On April 12, 1965, a small group of people gathered at the triangular plot on Pennsylvania Avenue near the National Archives Building in Washington, DC.
They were family and close friends of President Franklin D. Roosevelt and were assembled to dedicate a memorial to the late President on the 20th anniversary of his death.
The memorial was very much unlike the current FDR Memorial on the tidal basin. It was—and still is—a small and simple block of marble made from the same quarry as the FDR’s gravestone at Hyde Park, NY. The memorial was paid for by private donations that were not made public (although their names are sealed into the base of the stone).
The modest design was intentional—on September 26, 1941, Roosevelt had told his friend Supreme Court Justice Felix Frankfurter:
“If any memorial is erected to me, I know exactly what I should like it to be. I should like it to consist of a block about the size of this (putting his hand on his desk) and placed in the center of that green plot in front of the Archives Building. I don’t care what it is made of, whether limestone or granite or whatnot, but I want it plain without any ornamentation, with the simple carving, ‘In Memory of ____’.”

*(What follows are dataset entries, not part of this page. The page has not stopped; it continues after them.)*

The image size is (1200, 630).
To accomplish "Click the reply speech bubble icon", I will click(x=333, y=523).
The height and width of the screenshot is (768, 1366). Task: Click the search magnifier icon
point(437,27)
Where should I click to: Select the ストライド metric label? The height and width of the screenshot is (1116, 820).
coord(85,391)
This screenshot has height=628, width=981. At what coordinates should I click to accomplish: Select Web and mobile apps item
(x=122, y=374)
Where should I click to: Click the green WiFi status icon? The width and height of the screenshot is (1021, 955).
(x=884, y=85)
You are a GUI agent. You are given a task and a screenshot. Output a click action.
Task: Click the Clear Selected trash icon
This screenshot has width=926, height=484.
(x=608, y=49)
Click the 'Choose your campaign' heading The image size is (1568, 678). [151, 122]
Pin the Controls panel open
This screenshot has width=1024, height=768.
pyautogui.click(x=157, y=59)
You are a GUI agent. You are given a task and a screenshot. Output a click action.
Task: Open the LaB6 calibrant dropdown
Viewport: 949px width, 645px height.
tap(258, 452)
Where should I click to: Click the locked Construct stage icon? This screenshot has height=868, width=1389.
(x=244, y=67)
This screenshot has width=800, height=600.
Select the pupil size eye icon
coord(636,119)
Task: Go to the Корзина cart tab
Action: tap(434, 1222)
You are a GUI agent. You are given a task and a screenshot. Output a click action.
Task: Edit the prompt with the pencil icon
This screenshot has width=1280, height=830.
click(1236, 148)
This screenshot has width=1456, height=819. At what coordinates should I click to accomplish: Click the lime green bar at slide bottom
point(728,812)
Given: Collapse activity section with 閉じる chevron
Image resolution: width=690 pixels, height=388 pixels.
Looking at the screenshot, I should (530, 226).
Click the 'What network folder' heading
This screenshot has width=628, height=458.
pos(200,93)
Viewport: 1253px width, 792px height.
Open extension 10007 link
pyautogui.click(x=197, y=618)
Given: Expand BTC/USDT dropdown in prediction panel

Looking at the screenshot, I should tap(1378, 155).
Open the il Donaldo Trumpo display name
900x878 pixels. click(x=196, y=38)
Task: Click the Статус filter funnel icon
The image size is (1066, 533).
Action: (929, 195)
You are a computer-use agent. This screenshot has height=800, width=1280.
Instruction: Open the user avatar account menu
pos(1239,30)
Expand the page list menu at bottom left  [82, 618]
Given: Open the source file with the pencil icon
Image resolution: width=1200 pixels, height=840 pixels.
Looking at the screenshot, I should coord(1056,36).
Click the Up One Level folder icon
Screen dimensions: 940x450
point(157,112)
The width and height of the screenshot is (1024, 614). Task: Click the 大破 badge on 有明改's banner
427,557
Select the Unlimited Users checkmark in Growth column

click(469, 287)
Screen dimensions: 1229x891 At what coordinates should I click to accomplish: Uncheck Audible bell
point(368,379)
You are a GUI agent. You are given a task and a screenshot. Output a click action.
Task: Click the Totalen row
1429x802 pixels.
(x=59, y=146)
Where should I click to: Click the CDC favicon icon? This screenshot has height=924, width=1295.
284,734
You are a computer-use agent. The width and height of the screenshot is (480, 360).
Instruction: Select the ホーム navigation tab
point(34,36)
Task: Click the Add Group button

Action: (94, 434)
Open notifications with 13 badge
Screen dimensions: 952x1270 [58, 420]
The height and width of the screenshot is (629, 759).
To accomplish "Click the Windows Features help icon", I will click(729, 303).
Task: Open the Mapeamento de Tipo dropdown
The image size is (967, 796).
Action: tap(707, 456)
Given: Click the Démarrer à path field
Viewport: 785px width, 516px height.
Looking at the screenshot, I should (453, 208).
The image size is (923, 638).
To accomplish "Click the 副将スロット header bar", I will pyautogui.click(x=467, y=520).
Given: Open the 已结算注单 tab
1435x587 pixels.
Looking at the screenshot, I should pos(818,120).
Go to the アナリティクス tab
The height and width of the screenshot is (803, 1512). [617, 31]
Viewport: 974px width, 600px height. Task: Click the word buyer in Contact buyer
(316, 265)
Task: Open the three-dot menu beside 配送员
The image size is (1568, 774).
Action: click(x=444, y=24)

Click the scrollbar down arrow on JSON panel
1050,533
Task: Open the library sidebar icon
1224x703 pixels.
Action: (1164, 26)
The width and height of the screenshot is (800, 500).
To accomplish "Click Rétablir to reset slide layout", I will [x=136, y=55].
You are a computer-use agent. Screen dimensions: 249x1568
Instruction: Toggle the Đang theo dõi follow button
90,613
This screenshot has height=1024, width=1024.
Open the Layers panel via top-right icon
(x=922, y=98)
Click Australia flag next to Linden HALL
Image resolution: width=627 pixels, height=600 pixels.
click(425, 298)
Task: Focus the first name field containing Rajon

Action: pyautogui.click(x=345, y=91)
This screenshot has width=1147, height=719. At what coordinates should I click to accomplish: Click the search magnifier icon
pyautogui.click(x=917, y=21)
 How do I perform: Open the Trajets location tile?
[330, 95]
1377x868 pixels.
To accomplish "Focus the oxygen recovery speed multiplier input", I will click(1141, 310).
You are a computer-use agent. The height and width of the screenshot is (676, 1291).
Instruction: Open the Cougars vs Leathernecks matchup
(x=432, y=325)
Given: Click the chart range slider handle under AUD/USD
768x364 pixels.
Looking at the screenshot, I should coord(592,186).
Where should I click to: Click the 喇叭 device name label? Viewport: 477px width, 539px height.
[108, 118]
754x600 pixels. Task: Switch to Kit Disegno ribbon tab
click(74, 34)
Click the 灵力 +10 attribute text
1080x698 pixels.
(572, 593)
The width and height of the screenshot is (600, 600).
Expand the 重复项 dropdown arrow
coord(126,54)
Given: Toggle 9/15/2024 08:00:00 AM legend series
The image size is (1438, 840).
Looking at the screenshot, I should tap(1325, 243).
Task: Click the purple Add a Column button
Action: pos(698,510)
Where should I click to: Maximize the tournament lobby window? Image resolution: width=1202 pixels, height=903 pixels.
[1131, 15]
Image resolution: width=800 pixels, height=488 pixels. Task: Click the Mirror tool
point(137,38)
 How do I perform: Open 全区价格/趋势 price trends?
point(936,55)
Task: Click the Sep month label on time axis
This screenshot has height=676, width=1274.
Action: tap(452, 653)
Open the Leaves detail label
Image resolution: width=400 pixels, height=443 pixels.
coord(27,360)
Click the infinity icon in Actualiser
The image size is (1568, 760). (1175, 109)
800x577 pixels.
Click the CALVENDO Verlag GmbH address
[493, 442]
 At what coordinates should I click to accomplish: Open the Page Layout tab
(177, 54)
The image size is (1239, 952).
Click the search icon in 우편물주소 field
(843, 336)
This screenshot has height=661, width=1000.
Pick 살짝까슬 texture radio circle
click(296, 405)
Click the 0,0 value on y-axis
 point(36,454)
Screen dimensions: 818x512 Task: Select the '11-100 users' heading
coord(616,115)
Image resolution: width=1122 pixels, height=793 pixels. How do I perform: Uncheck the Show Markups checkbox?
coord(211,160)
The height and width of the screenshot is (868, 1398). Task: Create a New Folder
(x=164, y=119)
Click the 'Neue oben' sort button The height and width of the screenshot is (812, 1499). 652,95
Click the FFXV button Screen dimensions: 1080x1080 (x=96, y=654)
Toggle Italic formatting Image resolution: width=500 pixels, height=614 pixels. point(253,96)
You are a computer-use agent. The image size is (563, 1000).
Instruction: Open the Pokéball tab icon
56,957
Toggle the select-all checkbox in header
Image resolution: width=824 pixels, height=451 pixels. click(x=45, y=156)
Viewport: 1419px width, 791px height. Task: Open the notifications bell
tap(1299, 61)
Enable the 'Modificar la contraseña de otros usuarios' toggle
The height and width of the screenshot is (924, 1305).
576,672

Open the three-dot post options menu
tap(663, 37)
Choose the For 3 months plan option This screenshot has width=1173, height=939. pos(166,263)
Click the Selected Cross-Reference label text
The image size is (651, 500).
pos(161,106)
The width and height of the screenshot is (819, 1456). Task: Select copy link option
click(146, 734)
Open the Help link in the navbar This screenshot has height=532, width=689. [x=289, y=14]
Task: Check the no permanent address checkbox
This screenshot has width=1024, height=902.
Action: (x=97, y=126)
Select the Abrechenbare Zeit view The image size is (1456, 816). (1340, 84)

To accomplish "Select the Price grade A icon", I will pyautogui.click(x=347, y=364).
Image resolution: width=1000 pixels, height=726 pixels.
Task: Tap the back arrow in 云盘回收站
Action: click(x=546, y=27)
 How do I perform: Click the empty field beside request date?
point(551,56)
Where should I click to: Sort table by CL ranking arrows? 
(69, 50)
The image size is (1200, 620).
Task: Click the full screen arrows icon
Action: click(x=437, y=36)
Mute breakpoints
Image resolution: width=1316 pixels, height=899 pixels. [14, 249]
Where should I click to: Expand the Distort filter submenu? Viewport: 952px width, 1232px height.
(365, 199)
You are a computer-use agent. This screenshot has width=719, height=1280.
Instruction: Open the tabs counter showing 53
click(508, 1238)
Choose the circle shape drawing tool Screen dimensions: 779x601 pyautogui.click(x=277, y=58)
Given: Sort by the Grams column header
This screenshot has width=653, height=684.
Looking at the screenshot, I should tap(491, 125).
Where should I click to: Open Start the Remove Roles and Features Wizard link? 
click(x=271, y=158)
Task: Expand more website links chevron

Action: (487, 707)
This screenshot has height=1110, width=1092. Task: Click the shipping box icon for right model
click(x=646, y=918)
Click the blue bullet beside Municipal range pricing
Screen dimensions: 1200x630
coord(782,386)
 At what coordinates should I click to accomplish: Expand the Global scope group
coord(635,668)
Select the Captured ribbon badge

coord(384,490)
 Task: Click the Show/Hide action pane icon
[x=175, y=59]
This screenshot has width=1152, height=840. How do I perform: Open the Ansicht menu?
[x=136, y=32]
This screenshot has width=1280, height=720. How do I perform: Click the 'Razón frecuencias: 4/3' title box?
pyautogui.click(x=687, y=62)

Those words are engraved on a plaque in front of the memorial.
President Lyndon B. Johnson, who missed the dedication because he was throwing the first pitch at the Washington Senators baseball game, later stopped by to place a wreath at the memorial.
Johnson also issued a statement honoring FDR which began, “Twenty years ago—wearied by war, strained by the cares and triumphs of many years—the great heart of Franklin Roosevelt came to a stop. Most of us here shared the darkness of that day, as we had shared the difficult and shining days which had gone before. And wherever we were, when the unbelievable word came, for a moment the light seemed to waver and dim. But we were wrong about that. For he had worked too well. What he had set aflame was far beyond the poor and futile power of death to put out.”
Today you can visit the original FDR Memorial by stopping by the corner of Pennsylvania Avenue and 9th Street, NW, next to the National Archives Building in Washington, DC.